Dalam lobi lanjutan ini Golkar melunak. Yang semula mengusulkan 30 persen, kini turun menjadi 25 persen. PDIP meminta 26 persen. Empat fraksi yang sebelumnya mengusulkan 15 persen, Fraksi Partai Keadilan Sejahtera, Fraksi Kebangkitan Bangsa, Fraksi Damai Sejahtera, Fraksi Partai Bintang Reformasi, akhirnya bersedia menaikkan usulannya menjadi 20 persen. Hanya Partai Amanat Nasional tetap bertahan dengan 15 persen. Sekretaris Jenderal Partai Amanat Nasional Zulkifli Hasan mengatakan, partainya tak akan menaikkan syarat dukungan lagi karena telah berkompromi dari usulan 2,5 persen kursi menjadi 15 persen. Ada perubahan, tapi jalan menuju kesepakatan masih panjang.

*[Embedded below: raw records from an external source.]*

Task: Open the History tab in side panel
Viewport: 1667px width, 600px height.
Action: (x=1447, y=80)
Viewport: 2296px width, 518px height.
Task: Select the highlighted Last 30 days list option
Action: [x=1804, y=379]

Gagalnya forum lobi juga membatalkan rencana pengesahan yang dijadwalkan 22 Oktober menjadi 28 Oktober--meski akhirnya juga diundur keesokan harinya. Semua fraksi sepakat bahwa penundaan pengesahan ini bertujuan agar fraksi-fraksi bisa melakukan lobi lagi. "Ini upaya terakhir untuk tidak voting," kata Ketua Fraksi Partai Amanat Nasional Zulkifli Hassan. Lobi dilakukan pada 28 Oktober. Golkar dan PDIP menurunkan usulannya dari 25 menjadi 20 persen, sedangkan partai-partai lain menaikkan 5 persen sehingga menjadi 20. Satu-satunya yang tetap pada sikapnya adalah PAN, yang bertahan dengan usulan 15 persen suara. Mengenai larangan rangkap jabatan, tak tercapai kompromi. Lima partai akhirnya mengikuti sikap PDIP dan Golkar. PKB, PAN, dan PKS pun bersikap sama, meski dengan berat hati. Inilah yang menjadi nota keberatan ketiganya yang disampaikan dalam sidang paripurna.
Sumber di Golkar mengatakan, semua partai ingin menjadi "kendaraan" bagi calon yang akan maju dalam pemilihan. Kendaraan itu, kalau dipakai seorang calon, tentu saja ada “biaya sewanya”. Tarifnya, tentu saja berbeda kalau kendaraan itu milik sendiri dibanding milik bersama. Golkar, kata sumber itu, berkompromi karena takut dianggap keras kepala dan ingin menang sendiri. "Lagi pula, kalau divoting, bisa kalah," kata sumber tersebut. Dia menilai penolakan partai-partai lain soal "pasal rangkap jabatan" semata-mata sebagai alat tawar-menawar agar Golkar tak terus-menerus pasang syarat tinggi.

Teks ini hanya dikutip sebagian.